_Task input_:
━━━━━━
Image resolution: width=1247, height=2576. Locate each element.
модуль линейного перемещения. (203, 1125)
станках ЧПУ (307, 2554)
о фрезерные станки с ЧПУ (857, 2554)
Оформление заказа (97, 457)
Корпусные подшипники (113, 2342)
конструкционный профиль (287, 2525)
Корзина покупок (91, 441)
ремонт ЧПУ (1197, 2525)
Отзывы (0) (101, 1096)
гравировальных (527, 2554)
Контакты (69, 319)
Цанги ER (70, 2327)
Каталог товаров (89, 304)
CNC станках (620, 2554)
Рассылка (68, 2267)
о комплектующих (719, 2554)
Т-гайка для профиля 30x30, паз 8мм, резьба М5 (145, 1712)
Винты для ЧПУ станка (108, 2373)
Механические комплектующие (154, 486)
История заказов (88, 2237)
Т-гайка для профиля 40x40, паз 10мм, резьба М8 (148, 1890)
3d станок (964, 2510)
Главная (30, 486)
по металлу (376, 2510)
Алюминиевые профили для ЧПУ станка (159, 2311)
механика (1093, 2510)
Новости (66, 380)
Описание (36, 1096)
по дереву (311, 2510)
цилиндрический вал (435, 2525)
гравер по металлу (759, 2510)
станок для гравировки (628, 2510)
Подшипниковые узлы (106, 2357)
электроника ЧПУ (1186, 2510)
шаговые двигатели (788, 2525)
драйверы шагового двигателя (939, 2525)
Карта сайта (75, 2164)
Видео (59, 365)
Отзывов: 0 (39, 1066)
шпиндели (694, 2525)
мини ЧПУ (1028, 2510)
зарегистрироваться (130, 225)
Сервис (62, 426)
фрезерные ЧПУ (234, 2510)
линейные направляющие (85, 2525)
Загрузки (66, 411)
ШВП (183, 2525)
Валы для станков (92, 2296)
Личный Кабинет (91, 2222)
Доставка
━━━━━━
Each record must be repeated exactly as it is.

_Task solution_:
Image resolution: width=1247, height=2576. Locate each element.
модуль линейного перемещения. (203, 1125)
станках ЧПУ (307, 2554)
о фрезерные станки с ЧПУ (857, 2554)
Оформление заказа (97, 457)
Корпусные подшипники (113, 2342)
конструкционный профиль (287, 2525)
Корзина покупок (91, 441)
ремонт ЧПУ (1197, 2525)
Отзывы (0) (101, 1096)
гравировальных (527, 2554)
Контакты (69, 319)
Цанги ER (70, 2327)
Каталог товаров (89, 304)
CNC станках (620, 2554)
Рассылка (68, 2267)
о комплектующих (719, 2554)
Т-гайка для профиля 30x30, паз 8мм, резьба М5 (145, 1712)
Винты для ЧПУ станка (108, 2373)
Механические комплектующие (154, 486)
История заказов (88, 2237)
Т-гайка для профиля 40x40, паз 10мм, резьба М8 (148, 1890)
3d станок (964, 2510)
Главная (30, 486)
по металлу (376, 2510)
Алюминиевые профили для ЧПУ станка (159, 2311)
механика (1093, 2510)
Новости (66, 380)
Описание (36, 1096)
по дереву (311, 2510)
цилиндрический вал (435, 2525)
гравер по металлу (759, 2510)
станок для гравировки (628, 2510)
Подшипниковые узлы (106, 2357)
электроника ЧПУ (1186, 2510)
шаговые двигатели (788, 2525)
драйверы шагового двигателя (939, 2525)
Карта сайта (75, 2164)
Видео (59, 365)
Отзывов: 0 (39, 1066)
шпиндели (694, 2525)
мини ЧПУ (1028, 2510)
зарегистрироваться (130, 225)
Сервис (62, 426)
фрезерные ЧПУ (234, 2510)
линейные направляющие (85, 2525)
Загрузки (66, 411)
ШВП (183, 2525)
Валы для станков (92, 2296)
Личный Кабинет (91, 2222)
Доставка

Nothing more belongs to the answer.